TASK OBJECTIVE
Quote precisely the final stretch of the listing: start at the line containing "Task: Open a new browser tab" and stop after the last line.

RECORDS
+ + +

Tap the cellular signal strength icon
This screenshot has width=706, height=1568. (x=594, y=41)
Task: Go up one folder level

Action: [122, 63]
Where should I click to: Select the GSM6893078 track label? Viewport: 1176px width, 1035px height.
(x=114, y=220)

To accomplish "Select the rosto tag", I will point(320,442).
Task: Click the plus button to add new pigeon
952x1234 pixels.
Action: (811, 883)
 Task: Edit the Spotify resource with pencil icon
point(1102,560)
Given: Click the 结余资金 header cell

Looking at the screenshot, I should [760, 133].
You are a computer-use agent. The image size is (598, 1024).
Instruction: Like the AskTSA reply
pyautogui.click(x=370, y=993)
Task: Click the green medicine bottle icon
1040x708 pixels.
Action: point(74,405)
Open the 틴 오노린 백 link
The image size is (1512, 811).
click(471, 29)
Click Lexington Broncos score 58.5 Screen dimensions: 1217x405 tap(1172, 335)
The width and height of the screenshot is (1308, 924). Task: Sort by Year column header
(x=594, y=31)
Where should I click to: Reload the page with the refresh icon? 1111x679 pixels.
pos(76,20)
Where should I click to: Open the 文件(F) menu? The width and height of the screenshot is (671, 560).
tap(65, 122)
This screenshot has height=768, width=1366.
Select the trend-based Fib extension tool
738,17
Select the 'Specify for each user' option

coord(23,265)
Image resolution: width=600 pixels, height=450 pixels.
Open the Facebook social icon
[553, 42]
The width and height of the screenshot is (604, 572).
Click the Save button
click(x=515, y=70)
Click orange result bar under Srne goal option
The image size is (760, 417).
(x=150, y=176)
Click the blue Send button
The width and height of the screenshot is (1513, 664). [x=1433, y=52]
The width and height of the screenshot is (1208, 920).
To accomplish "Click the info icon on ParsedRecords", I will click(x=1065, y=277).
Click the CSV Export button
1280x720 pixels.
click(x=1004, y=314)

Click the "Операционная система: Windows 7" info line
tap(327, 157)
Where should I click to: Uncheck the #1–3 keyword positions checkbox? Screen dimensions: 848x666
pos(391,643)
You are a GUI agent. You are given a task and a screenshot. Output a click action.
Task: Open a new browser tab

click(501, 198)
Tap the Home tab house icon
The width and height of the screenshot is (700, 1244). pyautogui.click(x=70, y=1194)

+ + +

RESULT BELOW
Task: Open a new browser tab

click(501, 198)
Tap the Home tab house icon
The width and height of the screenshot is (700, 1244). pyautogui.click(x=70, y=1194)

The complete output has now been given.